Work task
Without including any pictures, copy every line below exactly.

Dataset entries
##############################

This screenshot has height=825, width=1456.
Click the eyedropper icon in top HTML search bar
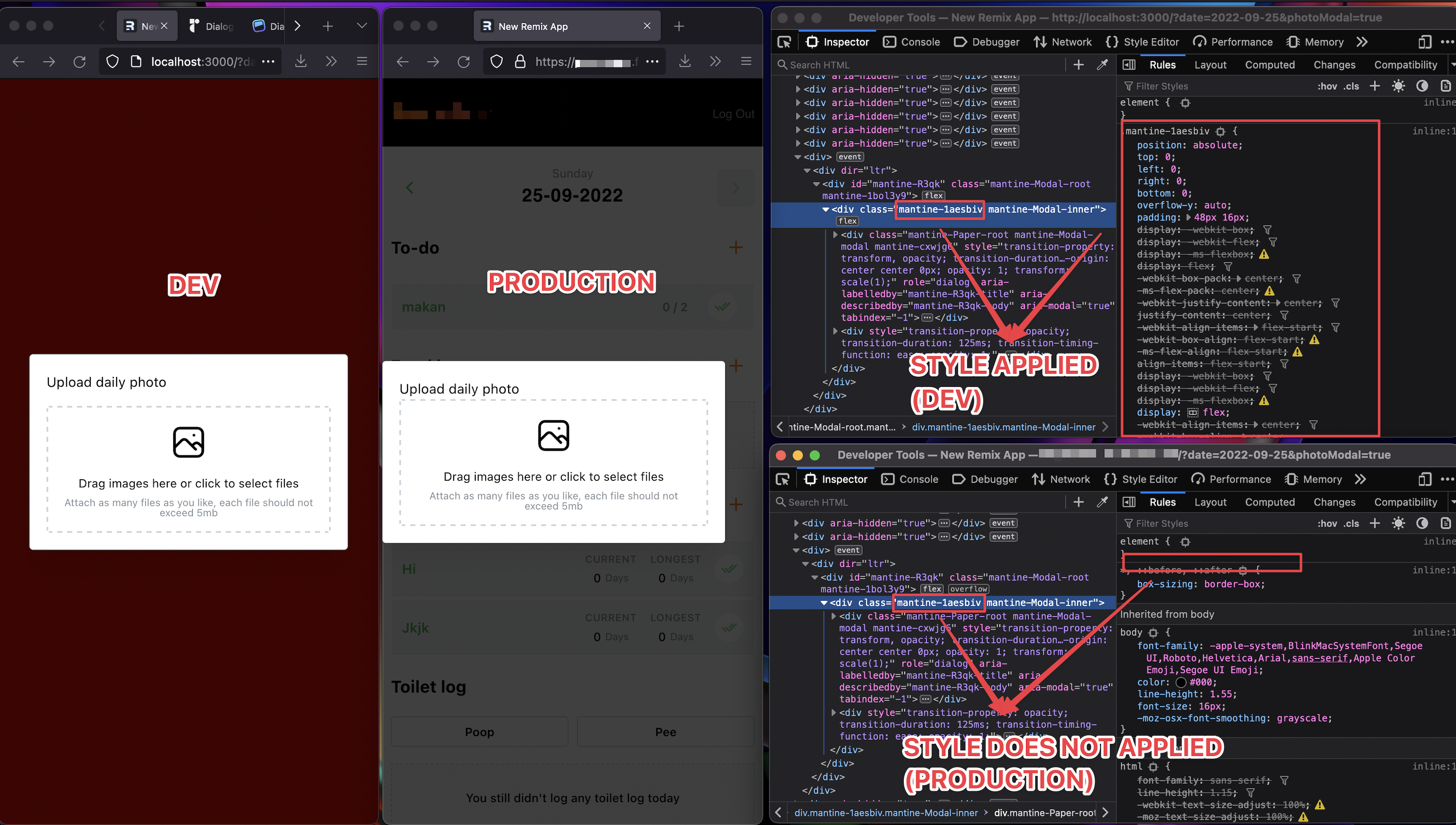[x=1102, y=65]
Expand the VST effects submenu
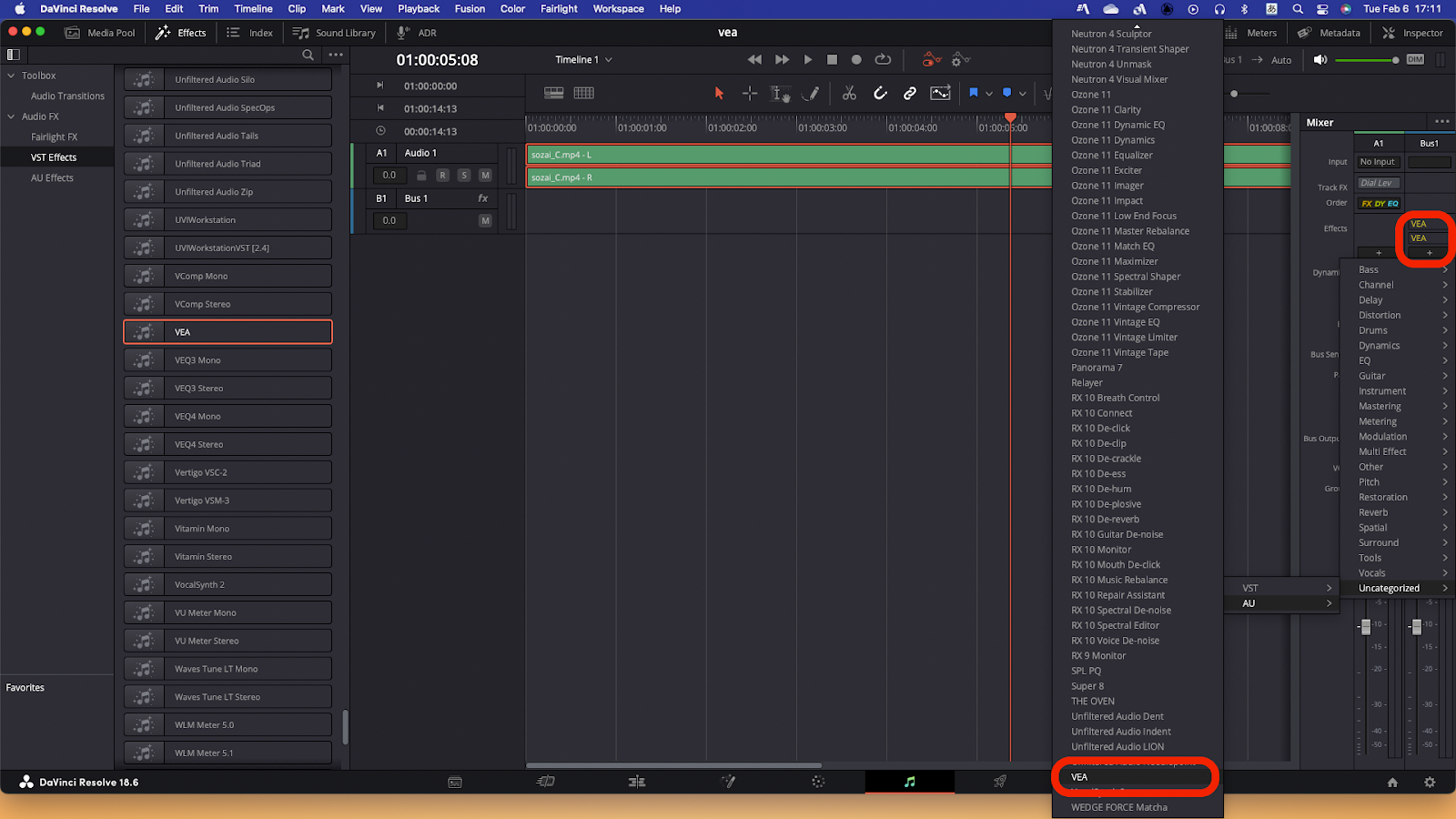This screenshot has width=1456, height=819. [1281, 587]
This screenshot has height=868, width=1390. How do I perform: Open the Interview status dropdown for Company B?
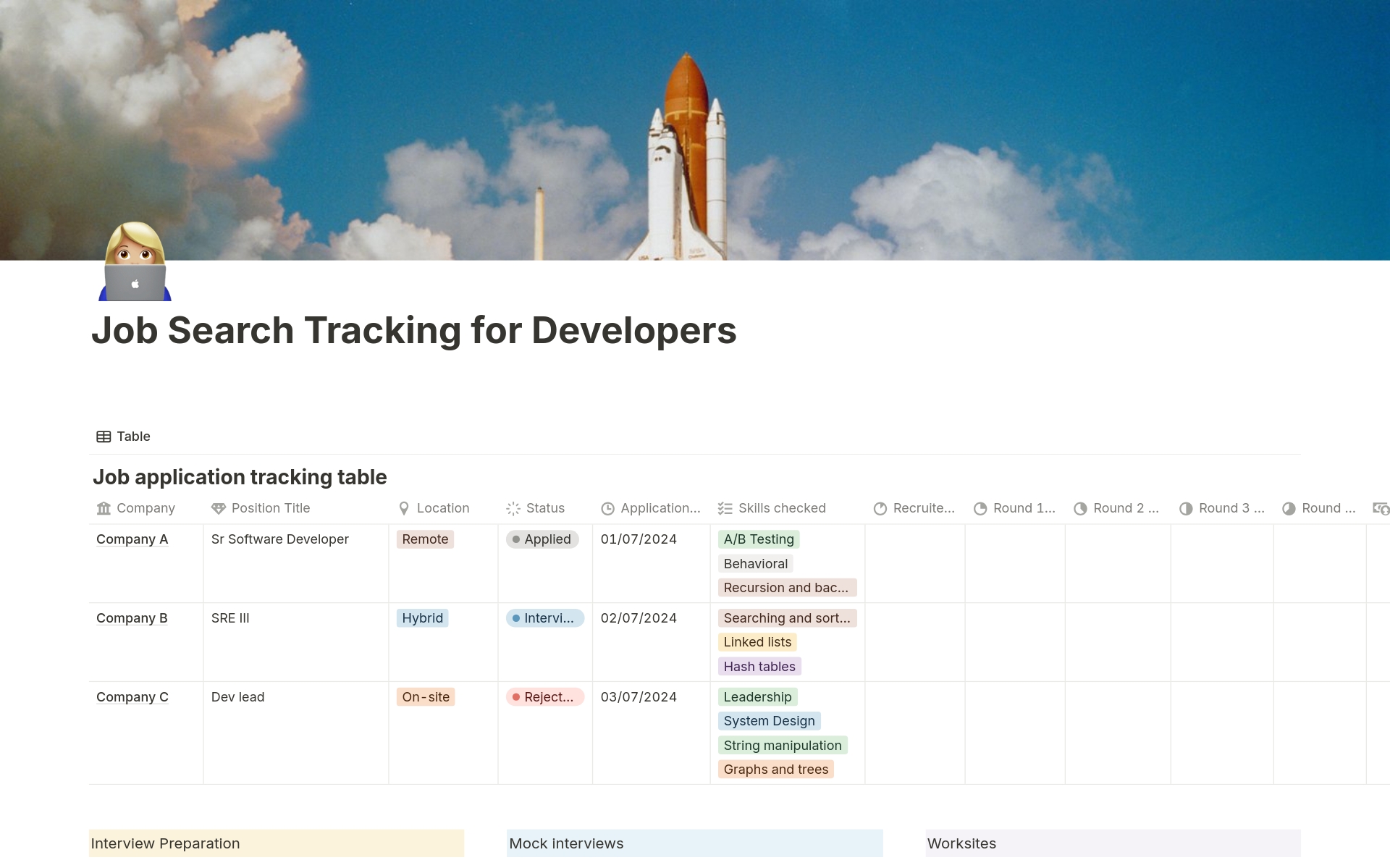pyautogui.click(x=544, y=618)
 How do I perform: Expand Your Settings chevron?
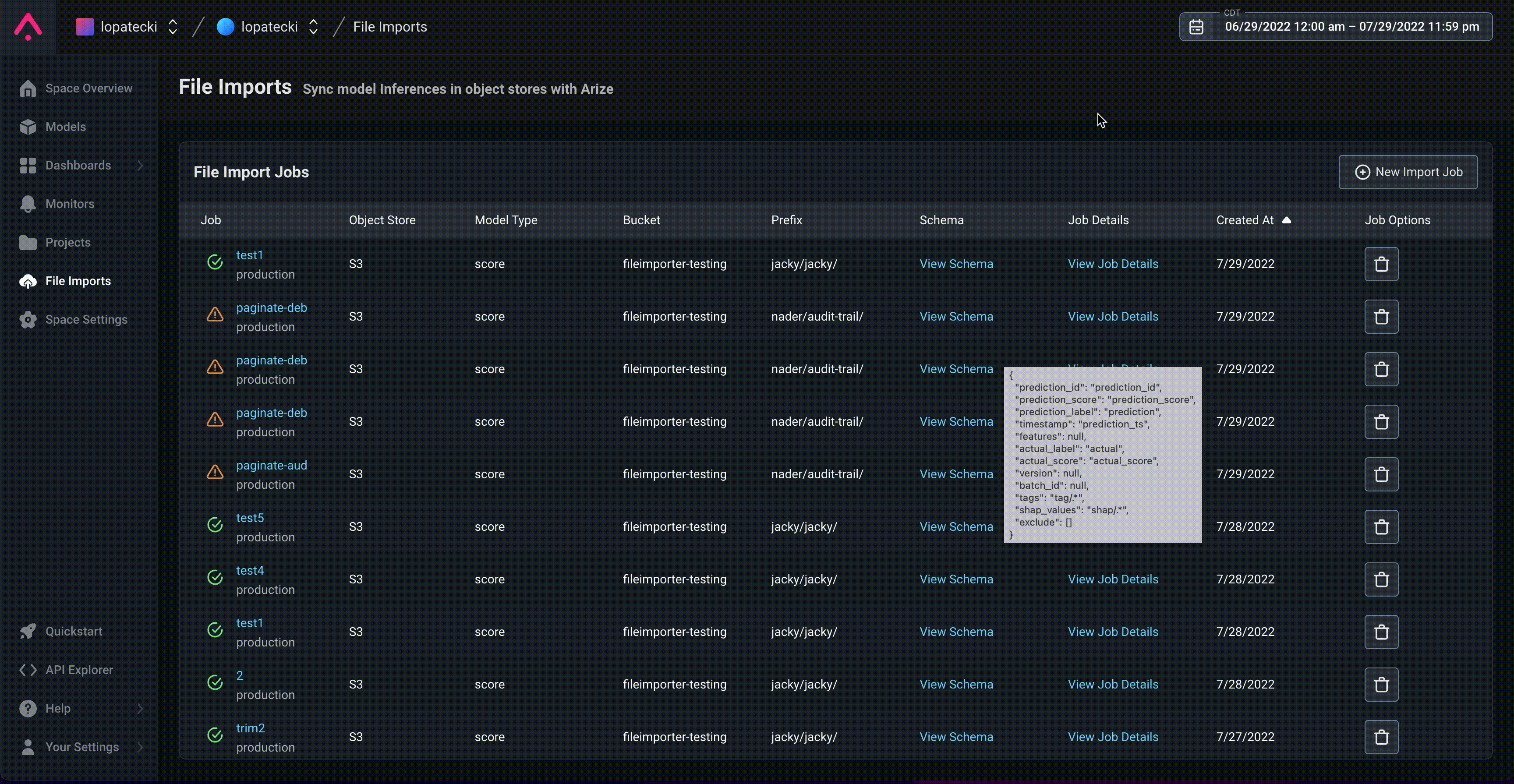coord(140,747)
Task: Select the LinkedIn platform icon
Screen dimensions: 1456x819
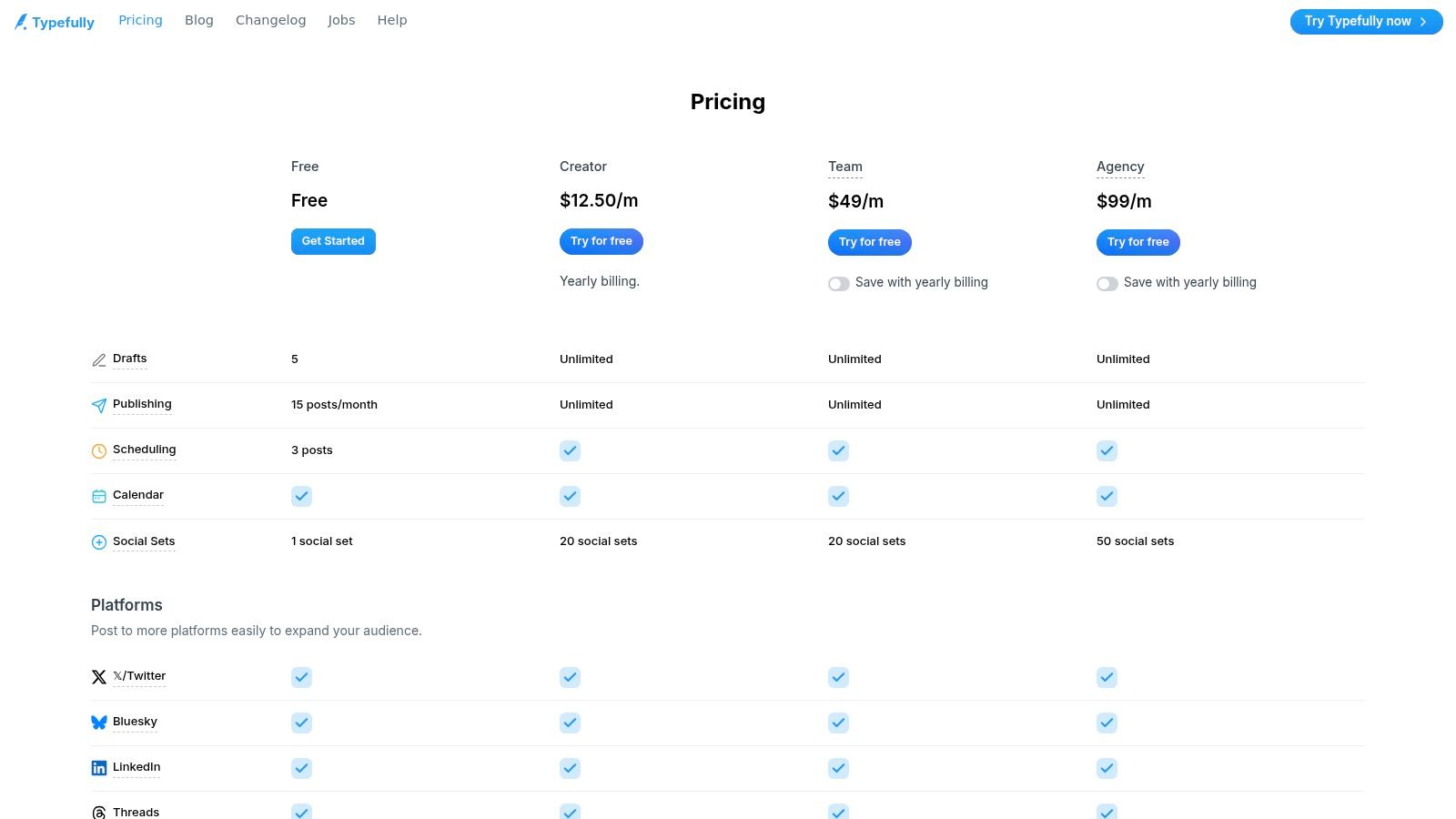Action: pyautogui.click(x=99, y=767)
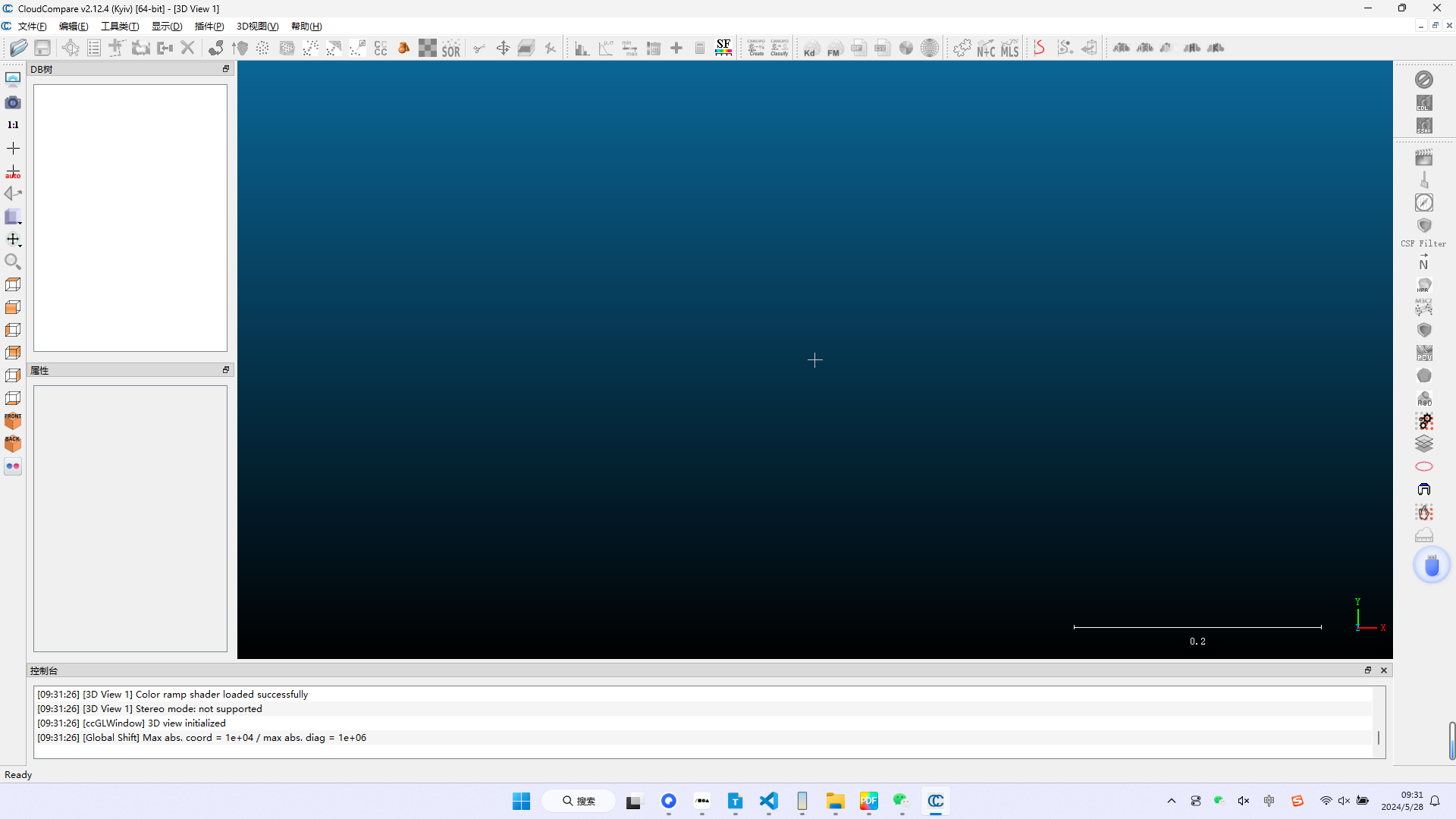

##############################

Exercise output
This screenshot has height=825, width=1456.
Click the eyedropper icon in top HTML search bar
[x=1102, y=65]
Expand the VST effects submenu
This screenshot has width=1456, height=819. [1281, 587]
This screenshot has height=868, width=1390. How do I perform: Open the Interview status dropdown for Company B?
pyautogui.click(x=544, y=618)
 How do I perform: Expand Your Settings chevron?
coord(140,747)
Task: Select the LinkedIn platform icon
Screen dimensions: 1456x819
Action: pyautogui.click(x=99, y=767)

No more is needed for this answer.